----- Extracted material

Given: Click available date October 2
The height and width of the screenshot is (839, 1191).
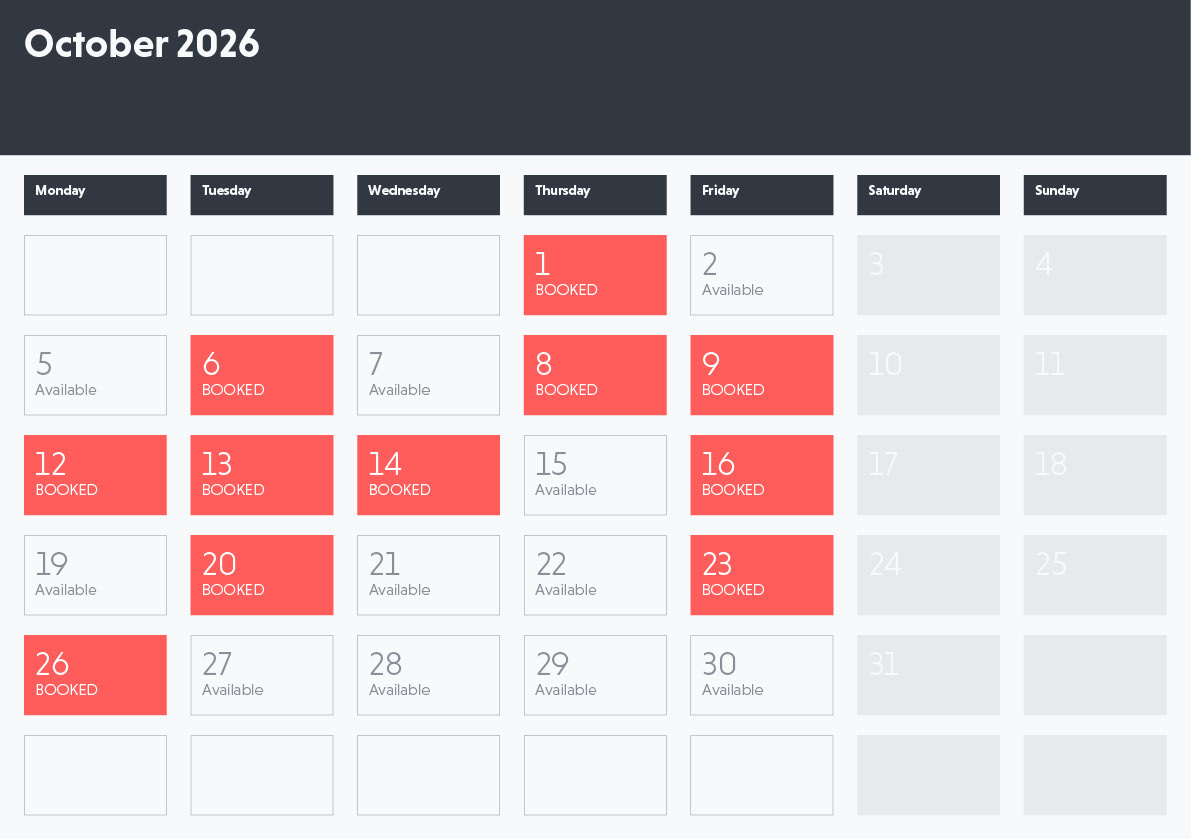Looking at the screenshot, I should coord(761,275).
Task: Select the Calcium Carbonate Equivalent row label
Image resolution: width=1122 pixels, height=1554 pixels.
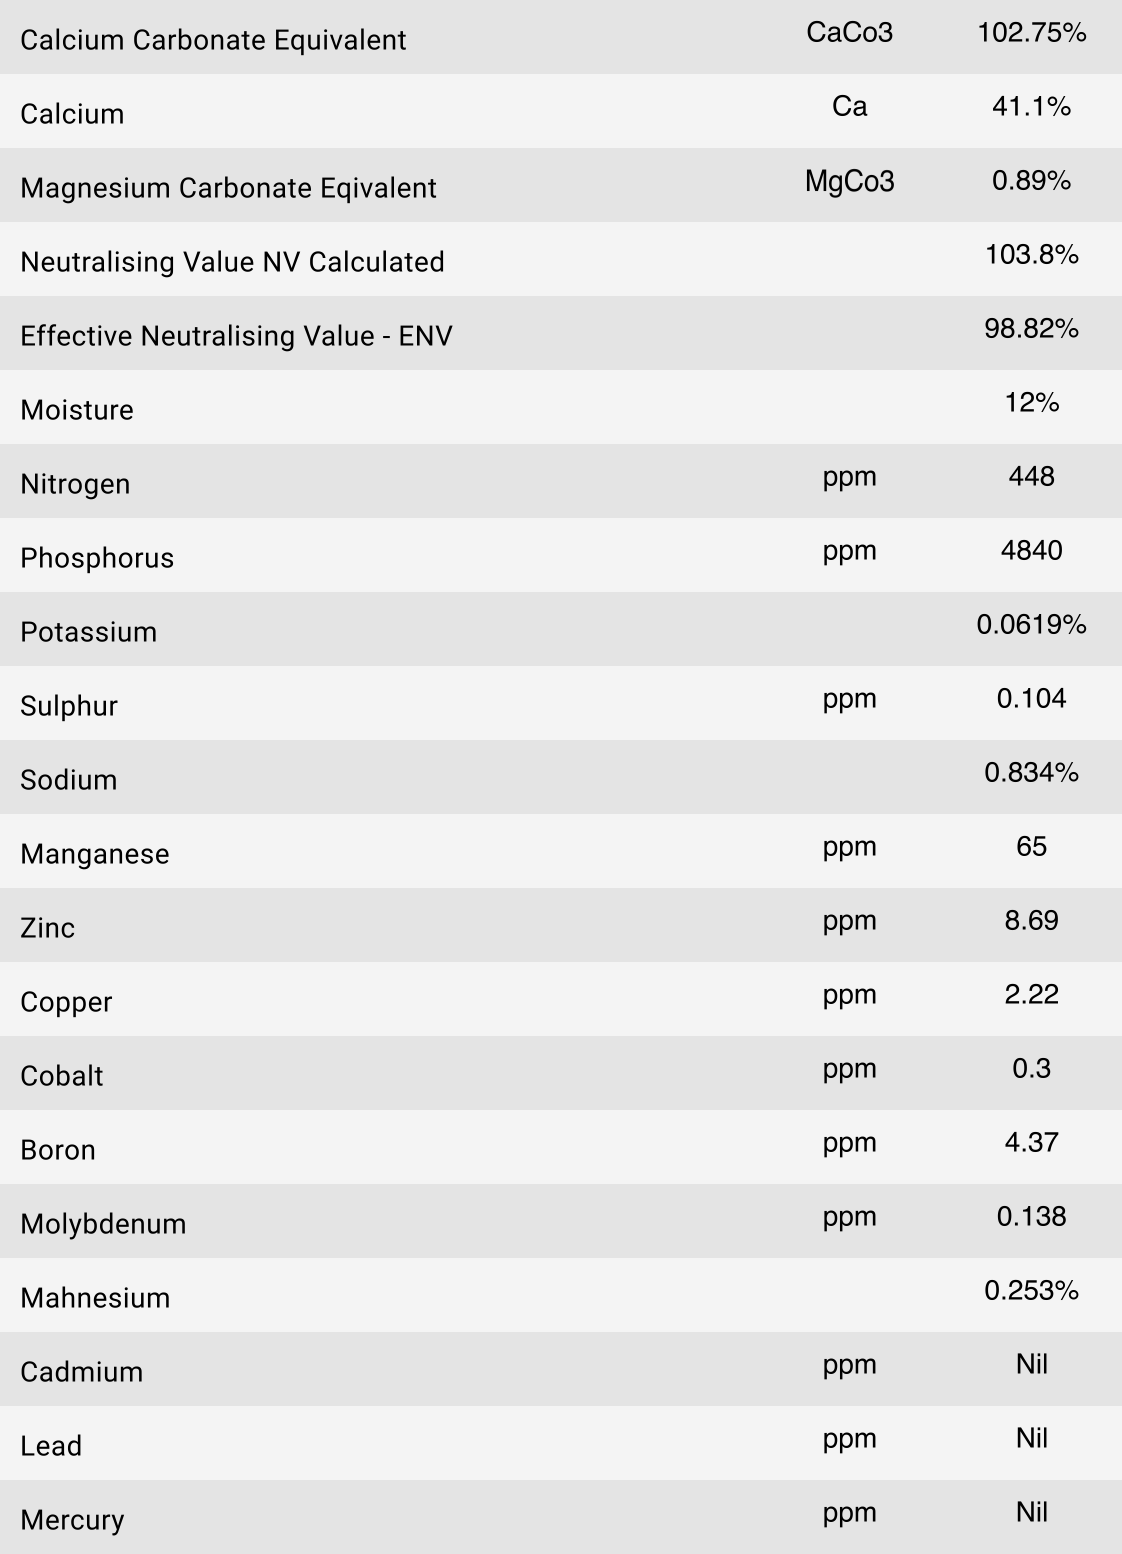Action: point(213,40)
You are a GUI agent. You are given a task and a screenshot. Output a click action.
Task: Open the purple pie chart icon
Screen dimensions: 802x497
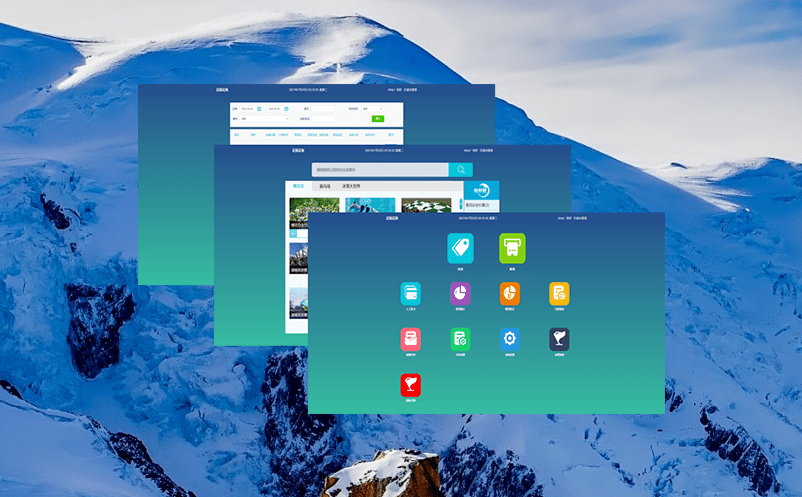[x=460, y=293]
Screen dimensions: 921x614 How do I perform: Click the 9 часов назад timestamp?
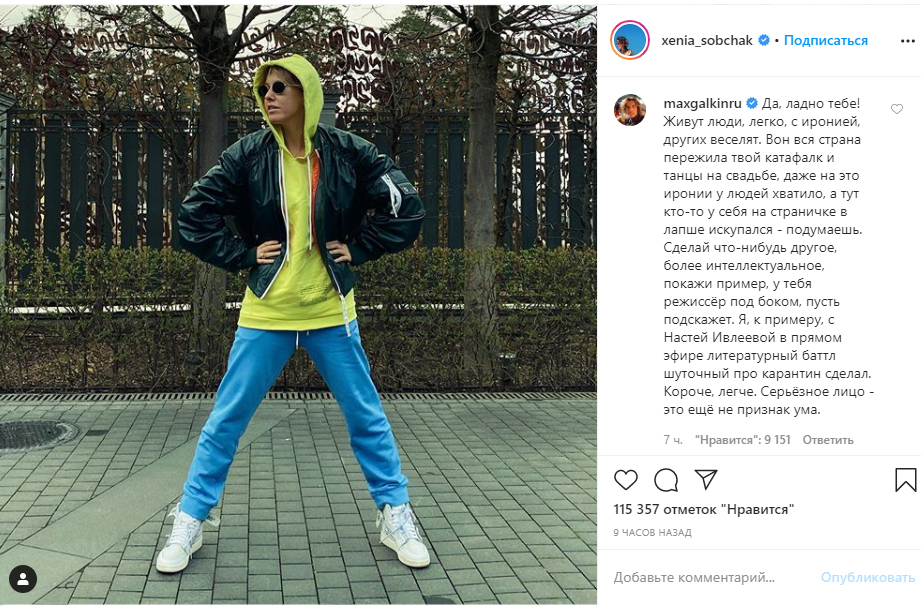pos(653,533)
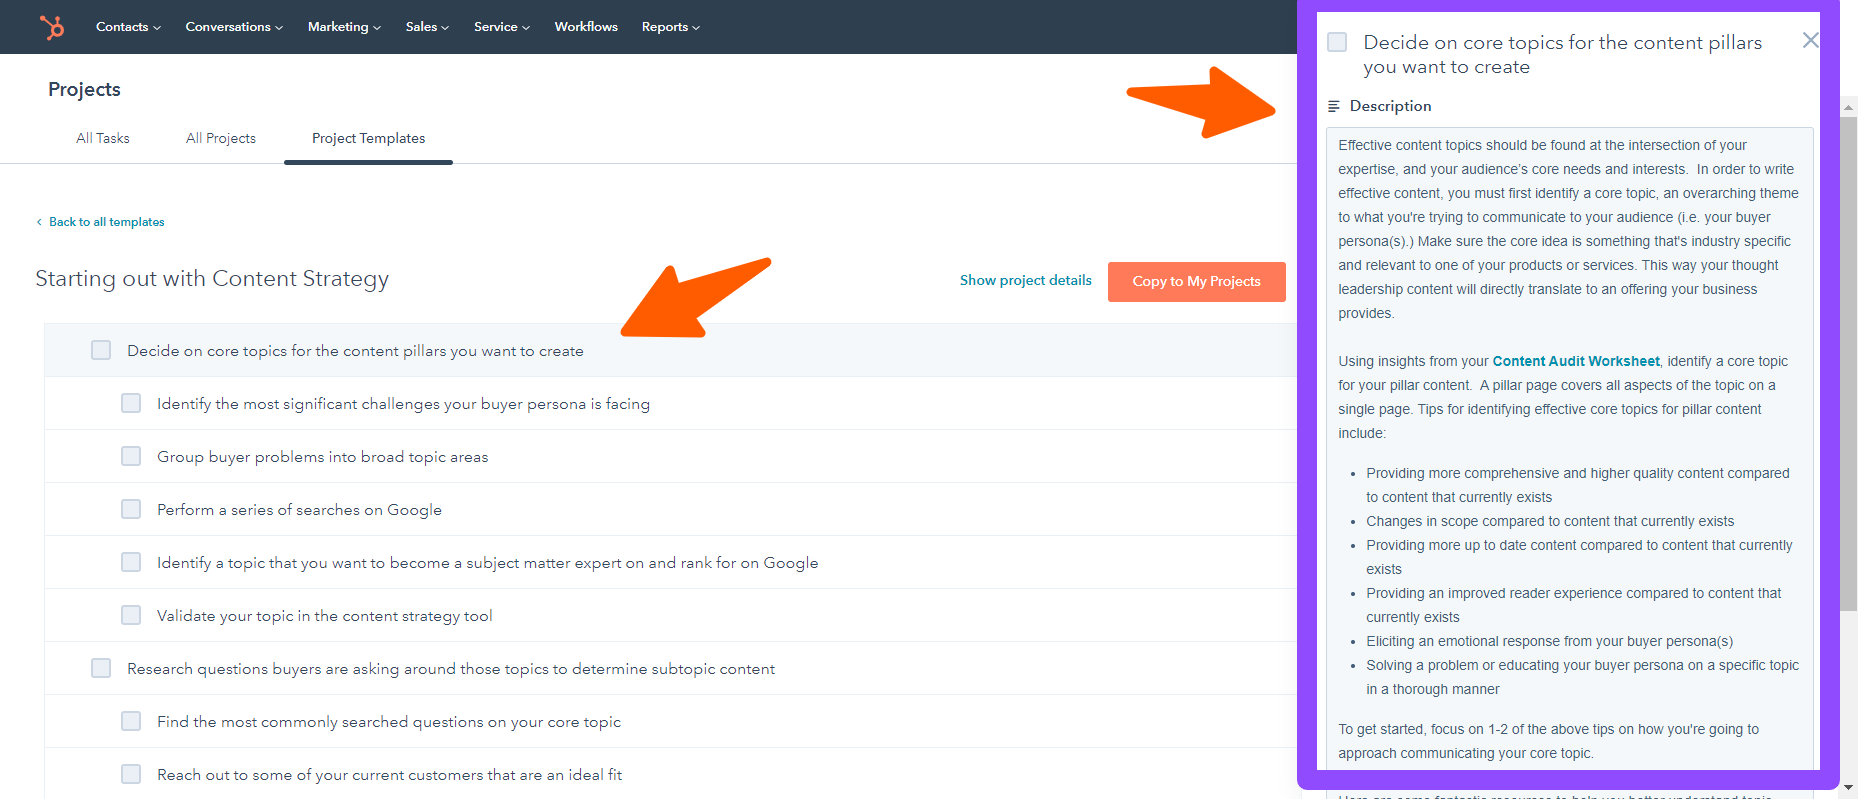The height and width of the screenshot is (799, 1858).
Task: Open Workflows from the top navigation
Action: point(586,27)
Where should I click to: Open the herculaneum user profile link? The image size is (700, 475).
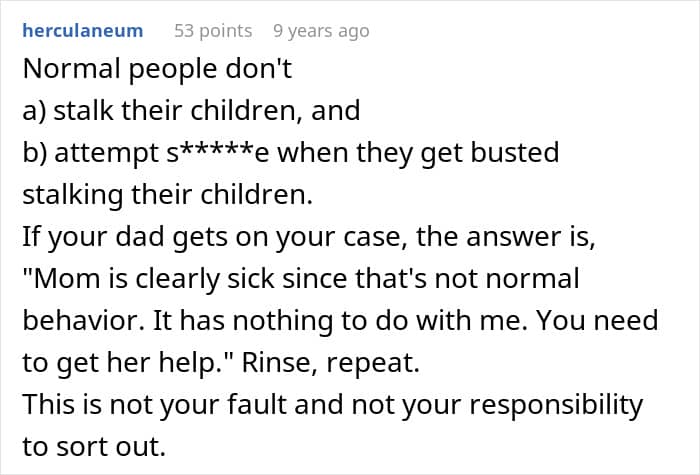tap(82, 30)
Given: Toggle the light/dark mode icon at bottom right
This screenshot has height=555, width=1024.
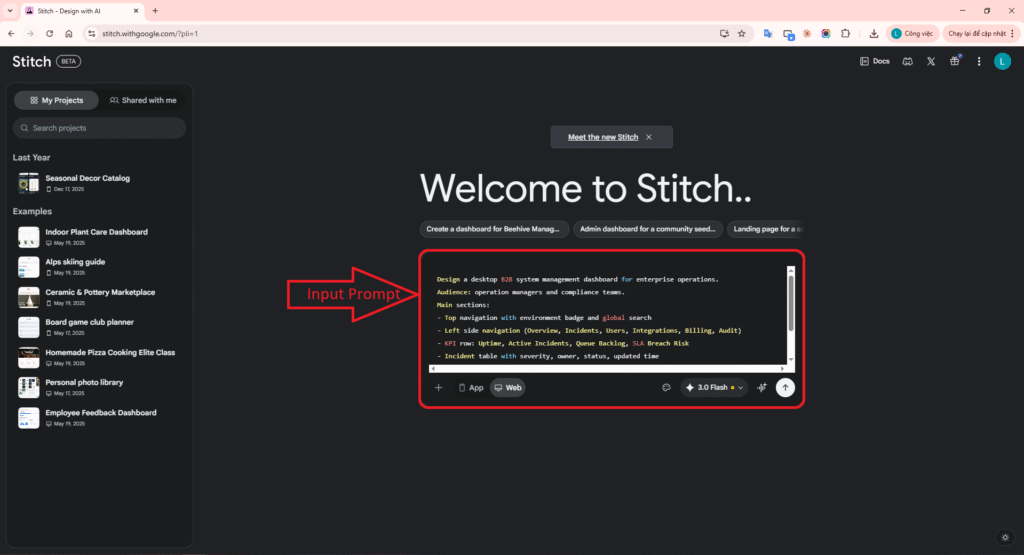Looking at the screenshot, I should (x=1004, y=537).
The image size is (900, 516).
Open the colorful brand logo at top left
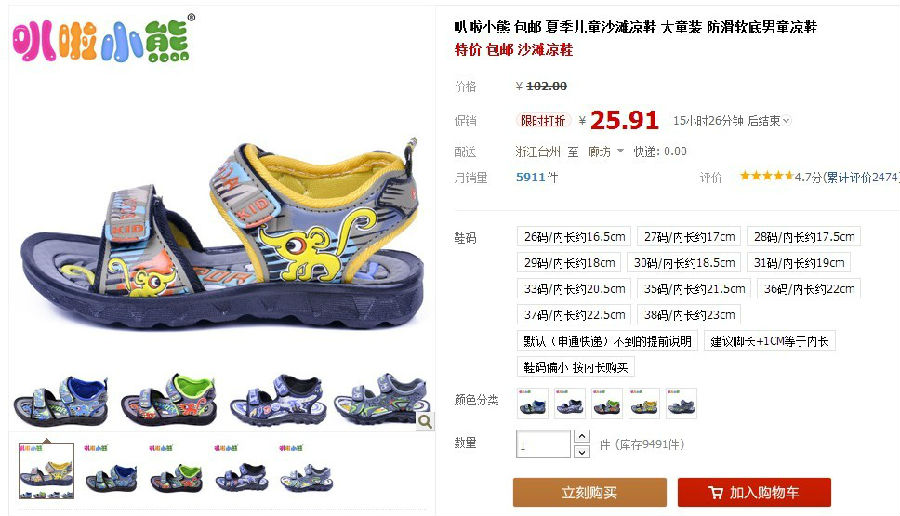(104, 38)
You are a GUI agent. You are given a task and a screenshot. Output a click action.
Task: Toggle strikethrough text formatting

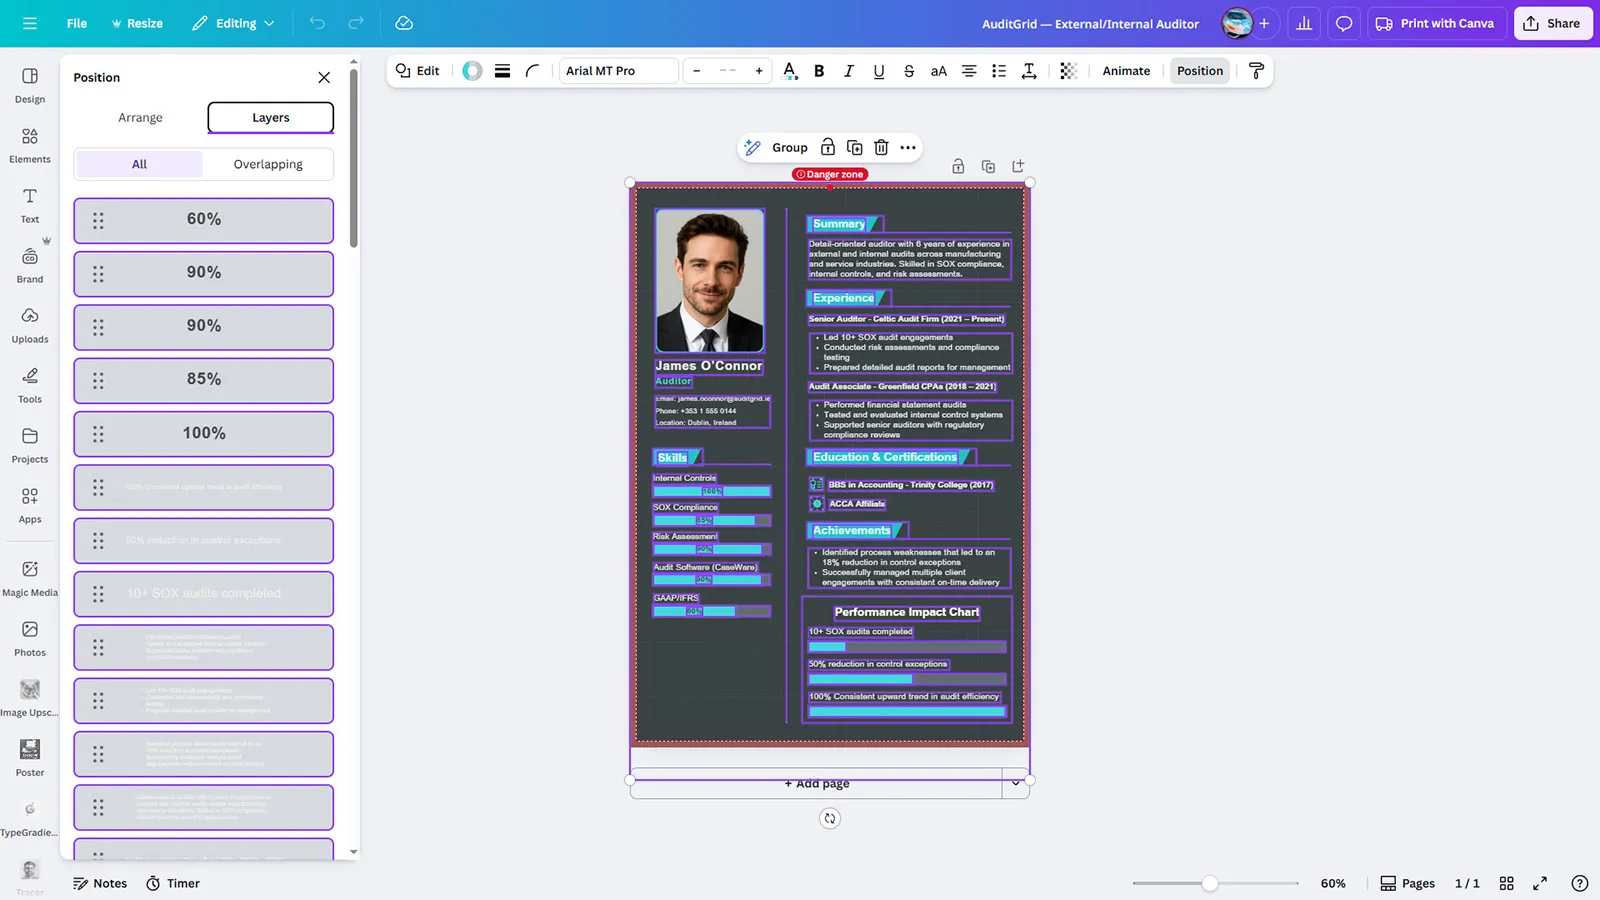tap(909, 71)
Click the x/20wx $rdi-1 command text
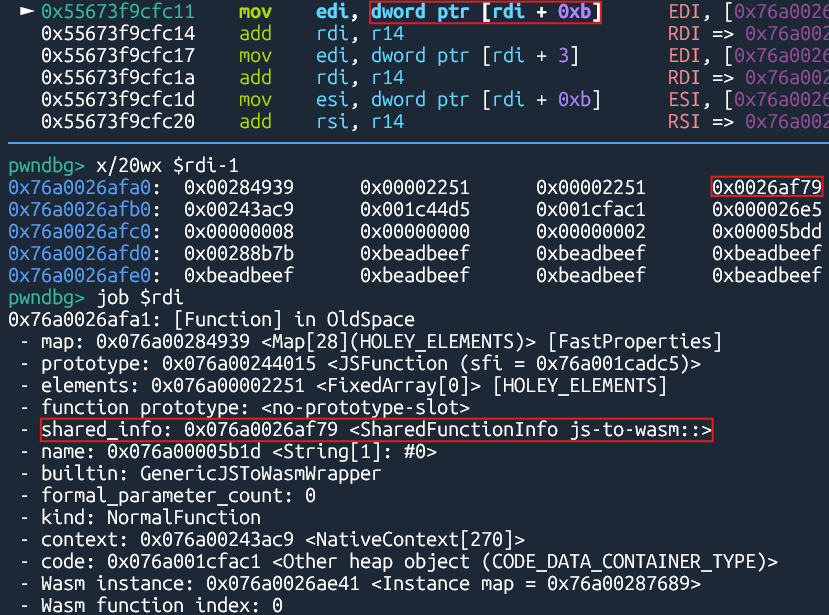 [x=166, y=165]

----------

= What is being asked =
Except for the pictures, the whole listing above should be transcribed exactly.

= Answer for this exercise =
Given: Click available date October 2
The height and width of the screenshot is (839, 1191).
Looking at the screenshot, I should coord(761,275).
Task: Select the Calcium Carbonate Equivalent row label
Image resolution: width=1122 pixels, height=1554 pixels.
Action: point(213,40)
You are a GUI agent. You are given a task and a screenshot. Output a click action.
Task: Open the purple pie chart icon
Screen dimensions: 802x497
[x=460, y=293]
Screen dimensions: 921x614 How do I perform: Click the 9 часов назад timestamp?
pos(653,533)
The height and width of the screenshot is (799, 1858).
Task: Open Workflows from the top navigation
Action: point(586,27)
Where should I click to: Open the herculaneum user profile link? The image size is (700, 475).
tap(82, 30)
Given: Toggle the light/dark mode icon at bottom right
This screenshot has height=555, width=1024.
Looking at the screenshot, I should (x=1004, y=537).
The image size is (900, 516).
Open the colorful brand logo at top left
(104, 38)
You are a GUI agent. You are given a task and a screenshot. Output a click action.
Task: Toggle strikethrough text formatting

tap(909, 71)
Click the x/20wx $rdi-1 command text
 [x=166, y=165]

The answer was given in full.